(Stored items)

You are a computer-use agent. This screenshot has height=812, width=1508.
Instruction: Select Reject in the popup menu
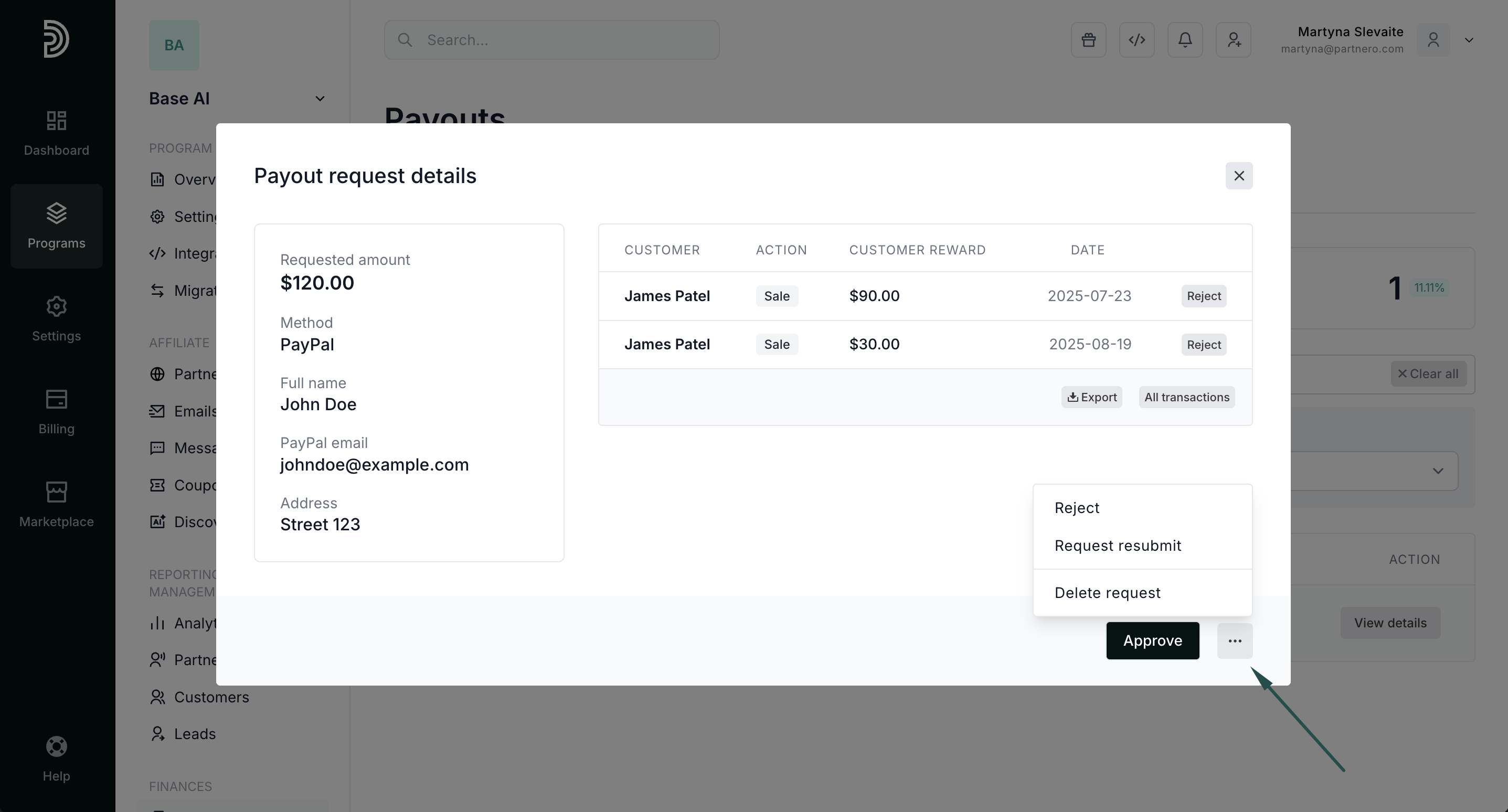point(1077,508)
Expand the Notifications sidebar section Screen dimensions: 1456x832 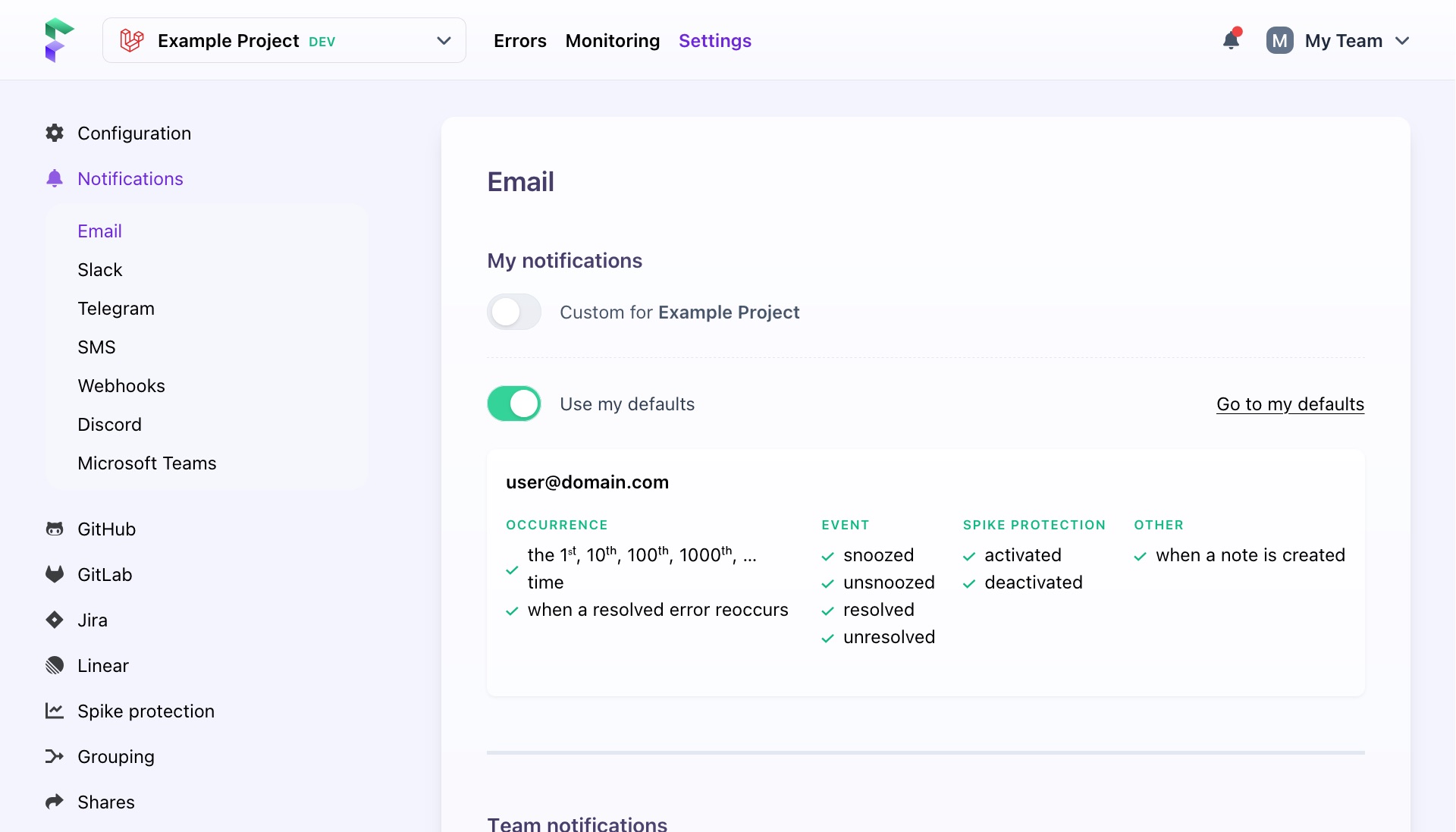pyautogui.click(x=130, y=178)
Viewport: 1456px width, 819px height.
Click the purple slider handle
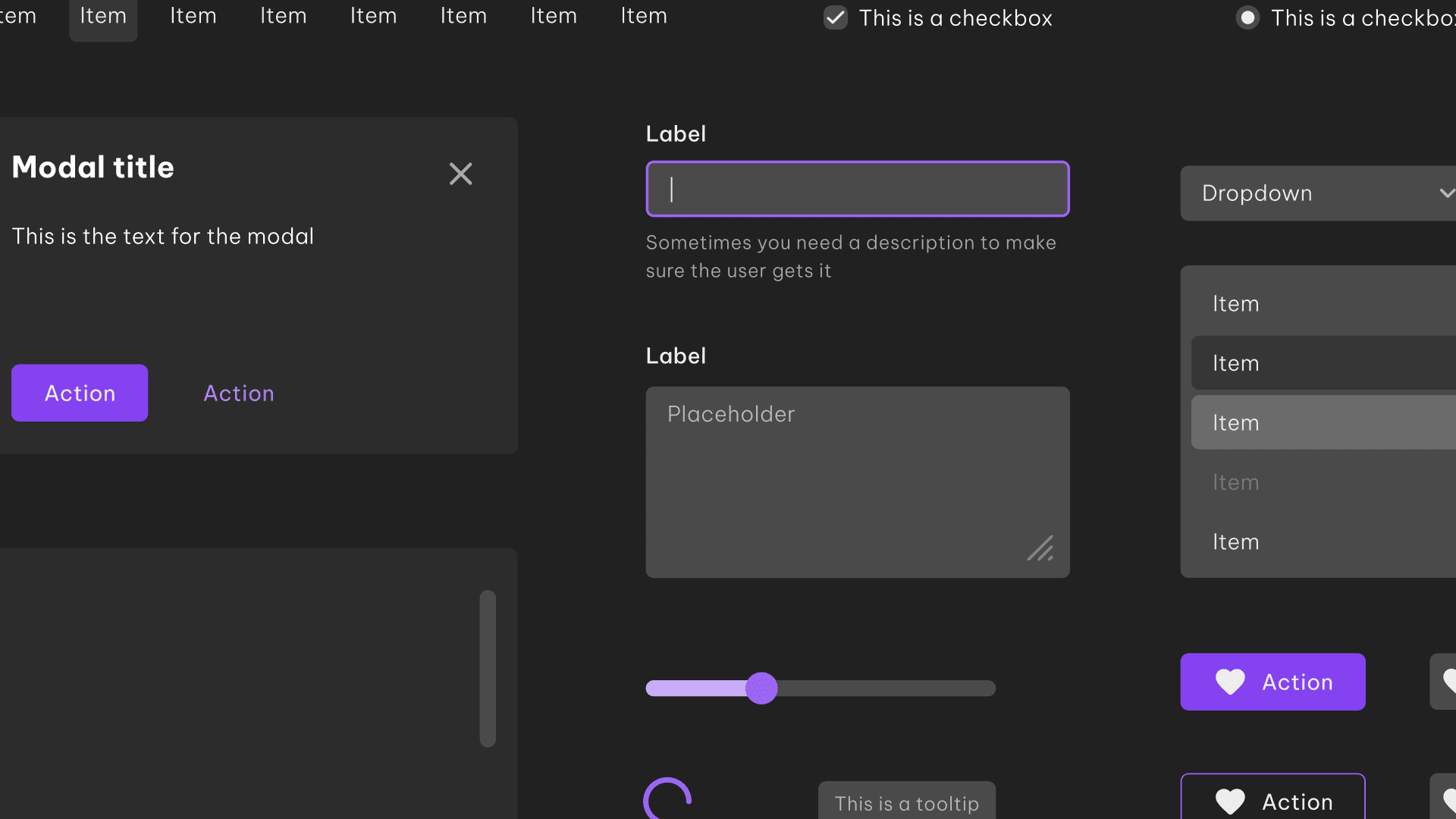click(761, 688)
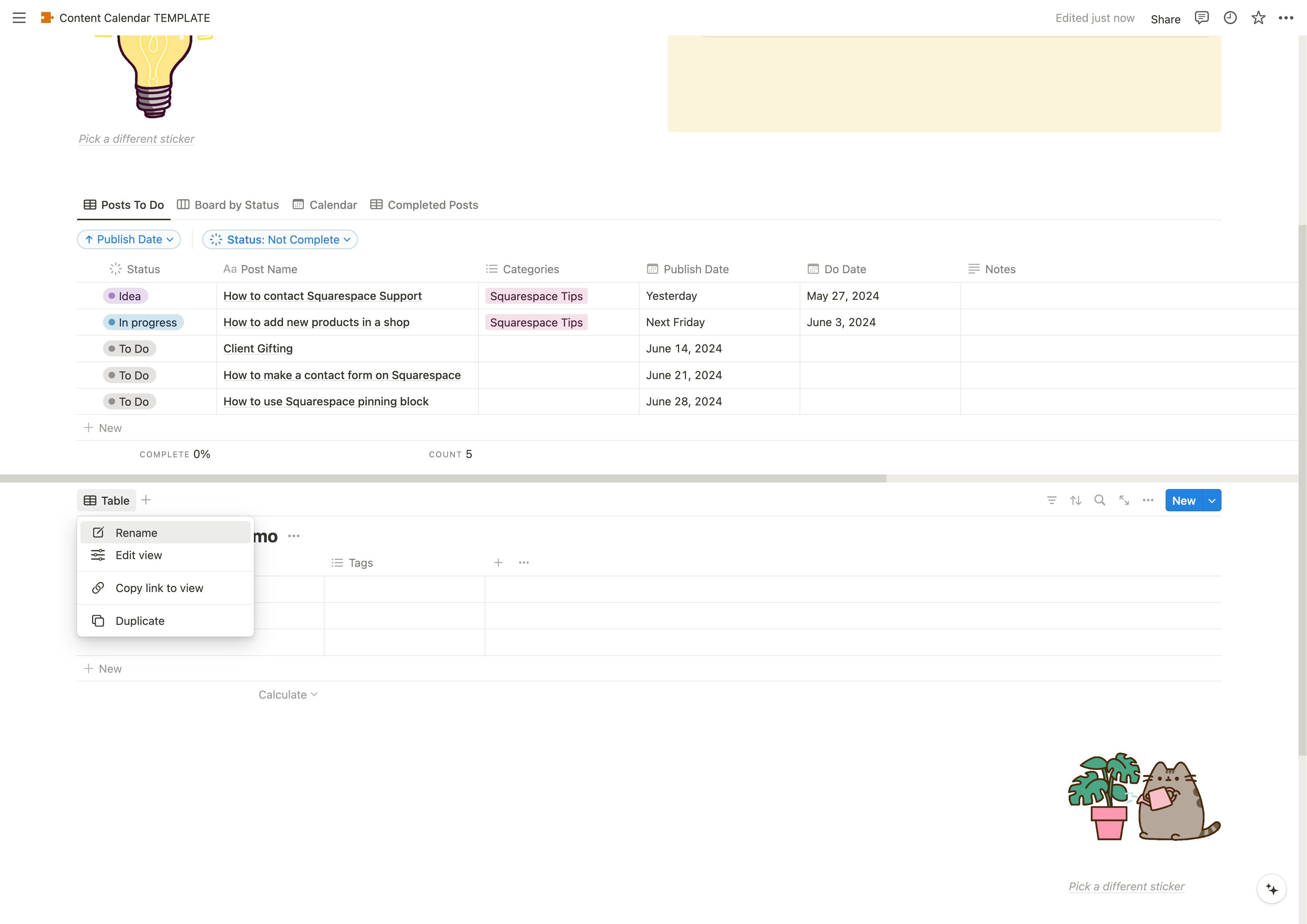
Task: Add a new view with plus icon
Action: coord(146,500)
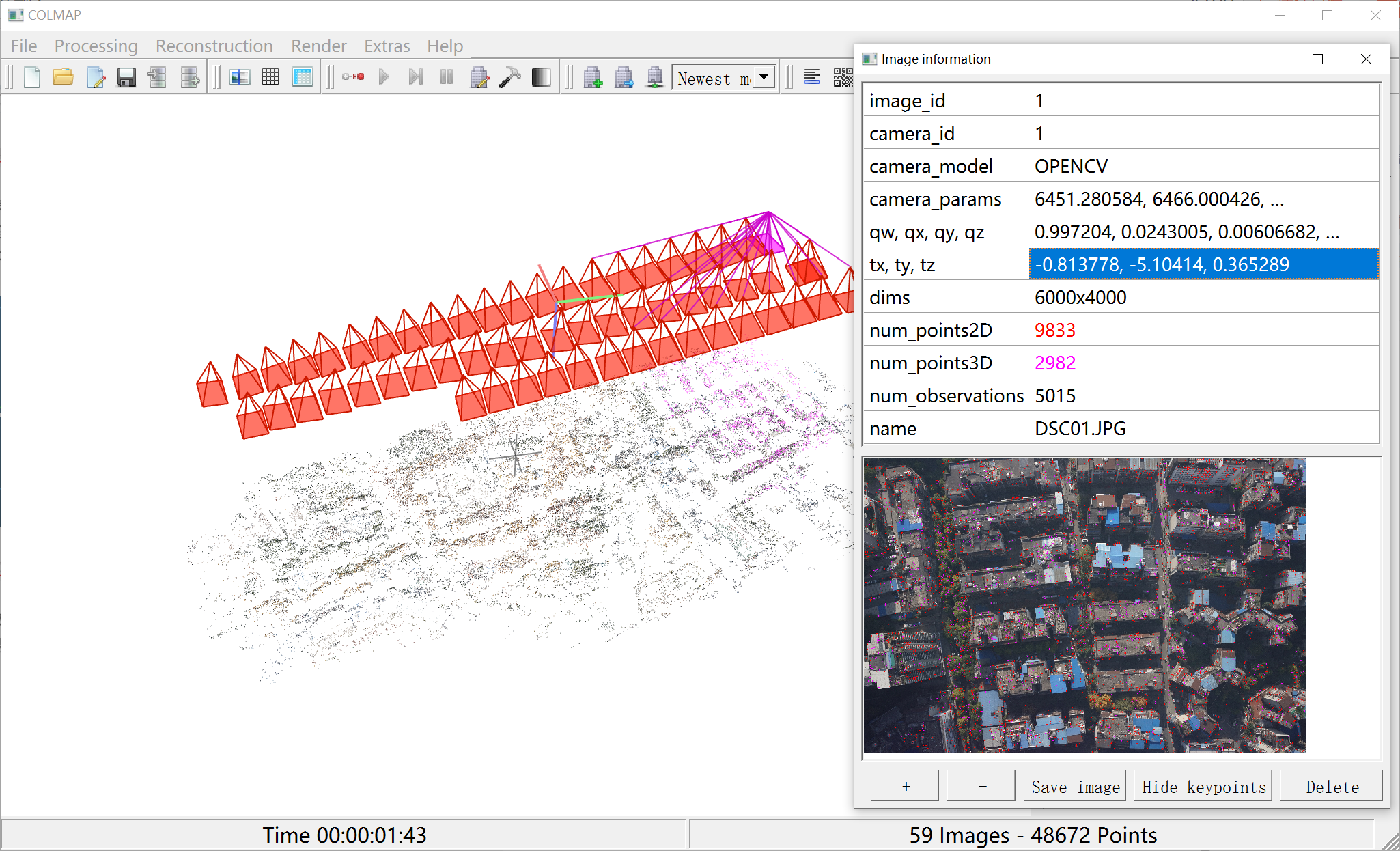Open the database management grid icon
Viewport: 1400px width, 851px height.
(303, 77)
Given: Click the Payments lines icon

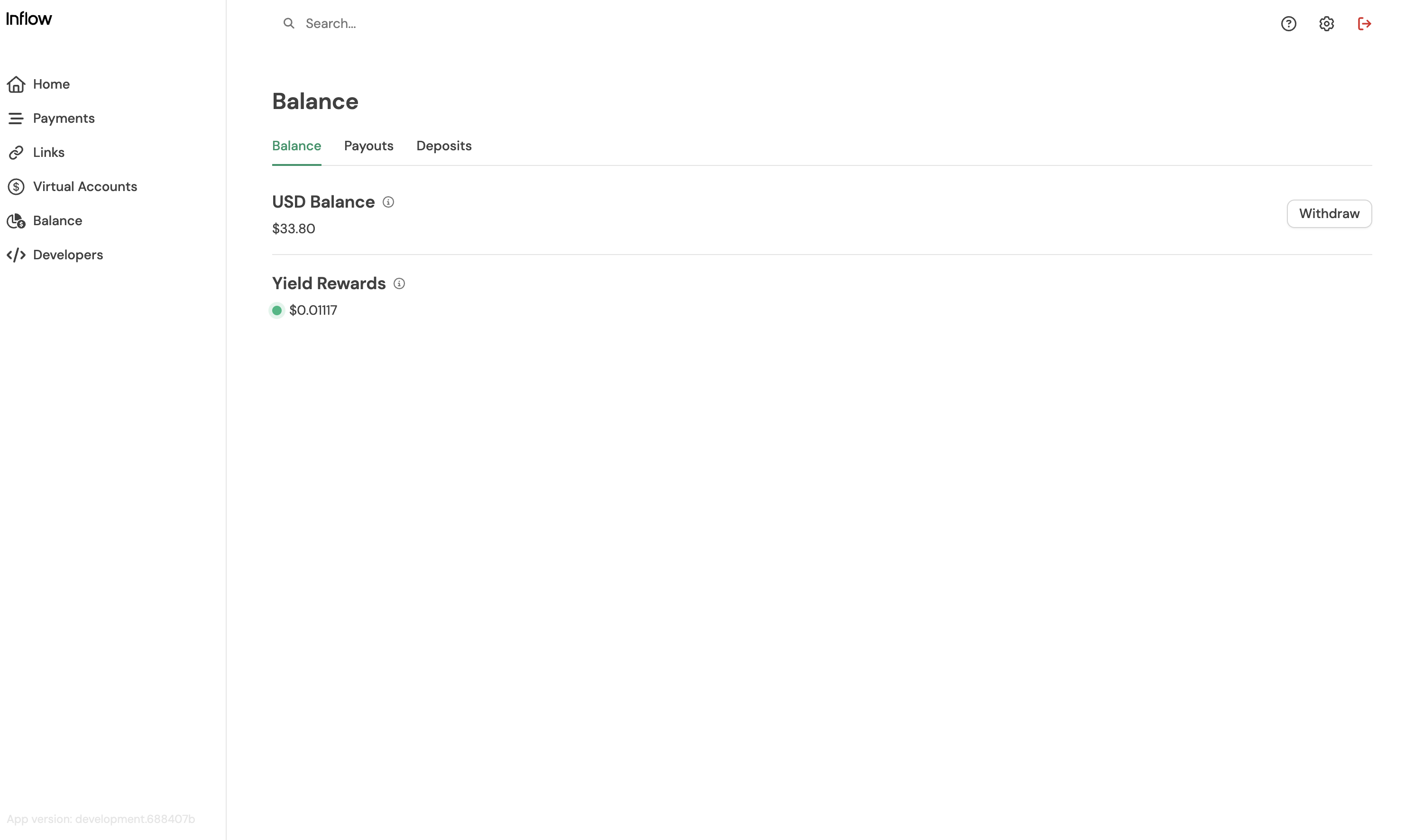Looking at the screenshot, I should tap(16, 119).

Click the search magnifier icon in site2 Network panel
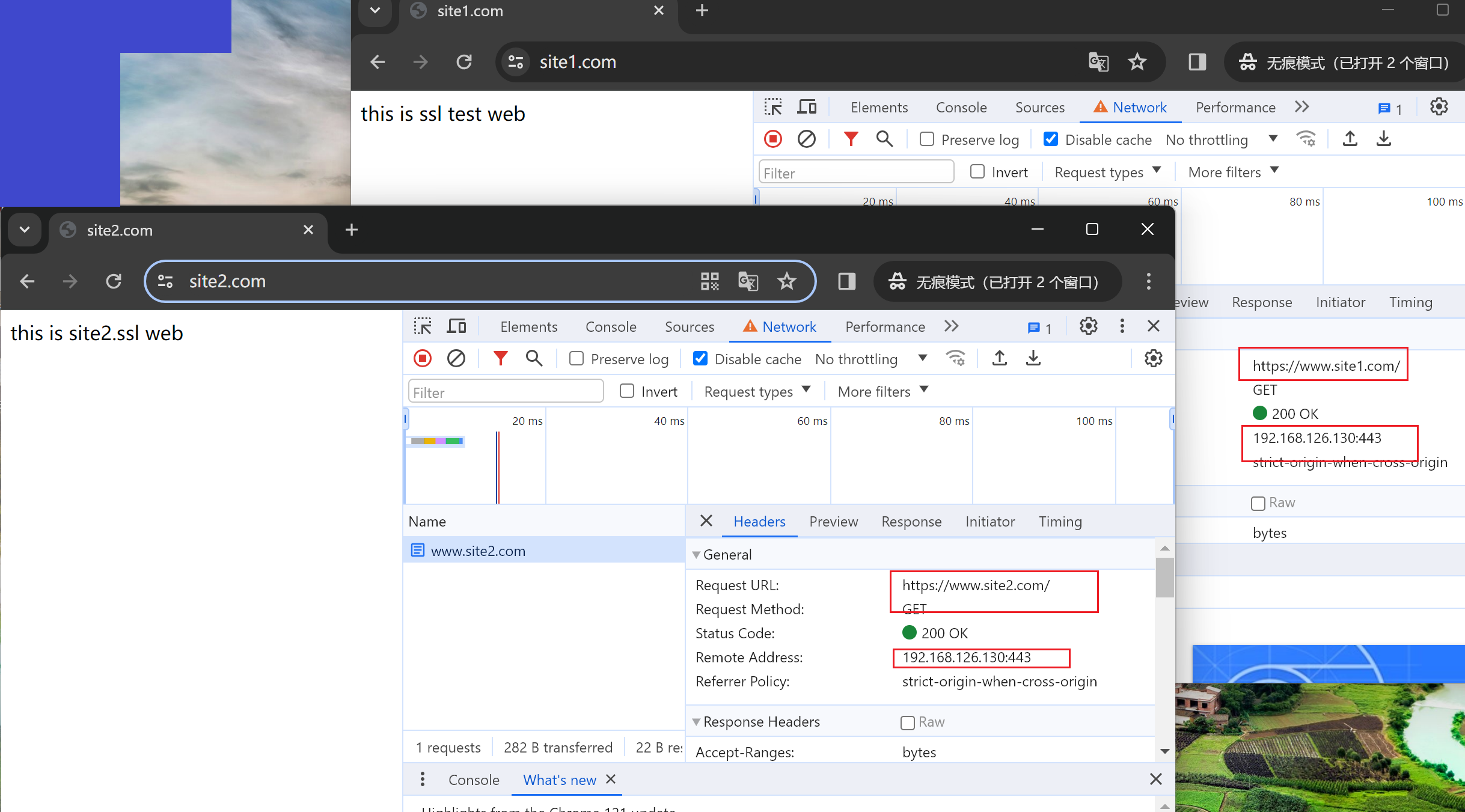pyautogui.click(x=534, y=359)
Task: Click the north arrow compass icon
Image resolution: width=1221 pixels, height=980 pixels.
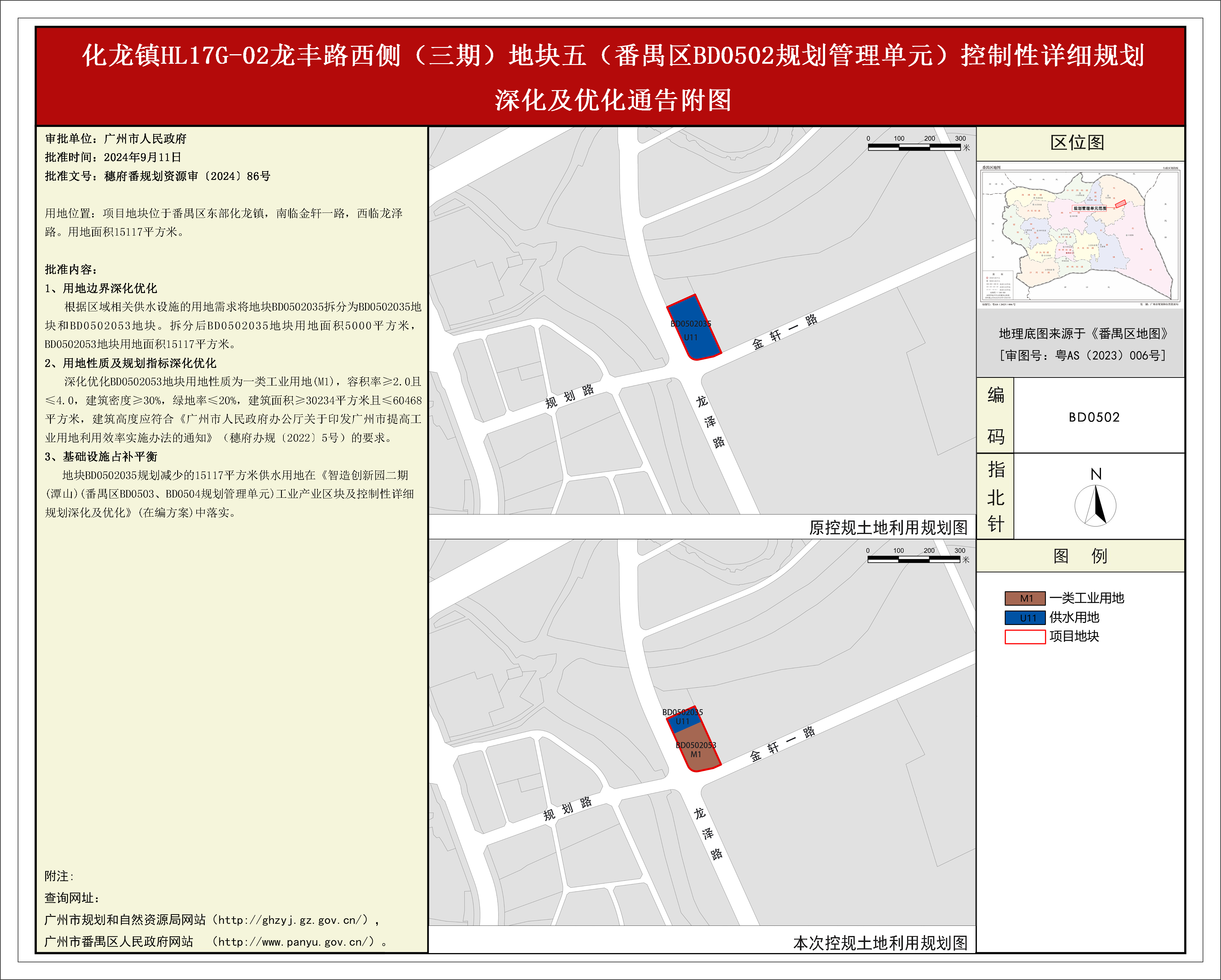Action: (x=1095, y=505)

• ACTION ITEM: From the line containing "Given: Click the Payments lines icon" down to the last line of the records above, repeat every line exactly and nothing else, dropping any pictures.

• SOLUTION TO THIS TASK:
Given: Click the Payments lines icon

Looking at the screenshot, I should tap(16, 119).

Click the search magnifier icon in site2 Network panel
pyautogui.click(x=534, y=359)
Task: Click the north arrow compass icon
Image resolution: width=1221 pixels, height=980 pixels.
Action: (x=1095, y=505)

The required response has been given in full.